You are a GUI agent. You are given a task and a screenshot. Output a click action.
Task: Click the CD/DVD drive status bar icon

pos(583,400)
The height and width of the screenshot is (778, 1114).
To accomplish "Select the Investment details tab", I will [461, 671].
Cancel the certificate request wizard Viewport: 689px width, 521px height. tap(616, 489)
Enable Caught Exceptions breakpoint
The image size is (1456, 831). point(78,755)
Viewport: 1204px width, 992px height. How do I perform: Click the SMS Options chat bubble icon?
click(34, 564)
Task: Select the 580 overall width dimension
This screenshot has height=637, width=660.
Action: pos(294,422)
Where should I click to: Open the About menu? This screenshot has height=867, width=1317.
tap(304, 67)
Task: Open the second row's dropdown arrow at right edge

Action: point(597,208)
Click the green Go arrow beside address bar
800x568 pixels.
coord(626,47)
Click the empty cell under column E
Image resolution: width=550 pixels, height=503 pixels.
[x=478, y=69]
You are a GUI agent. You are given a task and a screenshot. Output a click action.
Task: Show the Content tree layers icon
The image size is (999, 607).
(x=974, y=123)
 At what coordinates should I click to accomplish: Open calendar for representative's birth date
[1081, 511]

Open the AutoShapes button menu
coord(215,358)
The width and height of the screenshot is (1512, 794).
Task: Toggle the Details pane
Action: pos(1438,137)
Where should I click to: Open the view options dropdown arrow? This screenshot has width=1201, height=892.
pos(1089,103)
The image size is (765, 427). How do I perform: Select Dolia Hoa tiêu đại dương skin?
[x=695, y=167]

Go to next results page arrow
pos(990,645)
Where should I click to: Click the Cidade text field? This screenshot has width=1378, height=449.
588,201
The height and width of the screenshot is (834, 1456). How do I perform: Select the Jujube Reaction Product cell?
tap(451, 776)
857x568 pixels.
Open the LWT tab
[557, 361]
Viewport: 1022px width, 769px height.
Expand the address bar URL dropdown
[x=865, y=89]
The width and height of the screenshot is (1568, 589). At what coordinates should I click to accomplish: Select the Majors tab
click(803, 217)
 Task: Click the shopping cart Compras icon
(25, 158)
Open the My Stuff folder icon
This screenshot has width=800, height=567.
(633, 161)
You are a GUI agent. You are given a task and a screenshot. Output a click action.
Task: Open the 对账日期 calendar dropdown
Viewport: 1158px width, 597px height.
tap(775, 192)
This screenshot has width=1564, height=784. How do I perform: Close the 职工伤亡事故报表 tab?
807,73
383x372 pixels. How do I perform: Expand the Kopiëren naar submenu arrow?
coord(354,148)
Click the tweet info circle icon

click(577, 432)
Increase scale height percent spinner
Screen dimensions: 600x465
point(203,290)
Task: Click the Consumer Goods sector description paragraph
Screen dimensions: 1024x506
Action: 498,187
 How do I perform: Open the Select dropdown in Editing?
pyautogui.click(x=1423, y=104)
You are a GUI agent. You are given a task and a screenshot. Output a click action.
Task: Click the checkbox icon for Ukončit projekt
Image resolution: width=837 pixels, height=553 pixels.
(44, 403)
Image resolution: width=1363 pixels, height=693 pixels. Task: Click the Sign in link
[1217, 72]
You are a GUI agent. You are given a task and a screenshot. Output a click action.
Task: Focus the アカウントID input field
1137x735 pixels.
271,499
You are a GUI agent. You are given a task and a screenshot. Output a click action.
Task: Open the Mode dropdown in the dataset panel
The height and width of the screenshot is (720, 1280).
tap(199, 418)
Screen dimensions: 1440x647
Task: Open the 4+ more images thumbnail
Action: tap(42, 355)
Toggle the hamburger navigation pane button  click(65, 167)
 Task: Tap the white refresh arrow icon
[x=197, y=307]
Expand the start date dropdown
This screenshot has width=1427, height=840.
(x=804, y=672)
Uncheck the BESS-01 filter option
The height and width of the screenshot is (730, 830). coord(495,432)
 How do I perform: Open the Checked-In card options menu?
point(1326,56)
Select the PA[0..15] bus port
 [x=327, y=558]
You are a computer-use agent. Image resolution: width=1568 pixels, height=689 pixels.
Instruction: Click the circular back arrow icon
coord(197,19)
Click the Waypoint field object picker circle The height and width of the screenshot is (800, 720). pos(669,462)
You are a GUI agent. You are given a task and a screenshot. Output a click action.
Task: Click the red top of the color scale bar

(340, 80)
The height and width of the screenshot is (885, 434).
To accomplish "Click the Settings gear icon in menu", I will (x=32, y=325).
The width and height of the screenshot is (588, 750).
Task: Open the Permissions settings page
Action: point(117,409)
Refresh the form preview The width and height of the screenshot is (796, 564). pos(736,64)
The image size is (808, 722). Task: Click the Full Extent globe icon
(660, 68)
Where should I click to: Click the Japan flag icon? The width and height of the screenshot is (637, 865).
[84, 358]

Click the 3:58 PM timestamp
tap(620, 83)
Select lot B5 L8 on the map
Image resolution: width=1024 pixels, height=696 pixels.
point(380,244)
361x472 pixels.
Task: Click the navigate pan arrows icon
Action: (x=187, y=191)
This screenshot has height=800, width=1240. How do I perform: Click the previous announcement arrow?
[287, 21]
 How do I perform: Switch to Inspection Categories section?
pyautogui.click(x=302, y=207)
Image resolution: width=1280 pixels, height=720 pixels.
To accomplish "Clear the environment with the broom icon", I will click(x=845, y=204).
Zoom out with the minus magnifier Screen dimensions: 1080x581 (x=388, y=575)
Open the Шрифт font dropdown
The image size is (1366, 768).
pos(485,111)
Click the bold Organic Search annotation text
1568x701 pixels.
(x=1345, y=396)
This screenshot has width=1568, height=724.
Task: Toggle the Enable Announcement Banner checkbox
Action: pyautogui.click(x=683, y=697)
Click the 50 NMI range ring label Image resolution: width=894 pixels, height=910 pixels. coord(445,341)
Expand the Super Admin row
•••
Transcribe, please, every line from the first line of the listing above through the line with "Task: Select the 580 overall width dimension". Keep both ends and nothing else.

You are a GUI agent. You are given a task and a screenshot. Output a click action.
Task: Click the CD/DVD drive status bar icon

pos(583,400)
The height and width of the screenshot is (778, 1114).
To accomplish "Select the Investment details tab", I will [461, 671].
Cancel the certificate request wizard Viewport: 689px width, 521px height. tap(616, 489)
Enable Caught Exceptions breakpoint
The image size is (1456, 831). point(78,755)
Viewport: 1204px width, 992px height. How do I perform: Click the SMS Options chat bubble icon?
click(34, 564)
Task: Select the 580 overall width dimension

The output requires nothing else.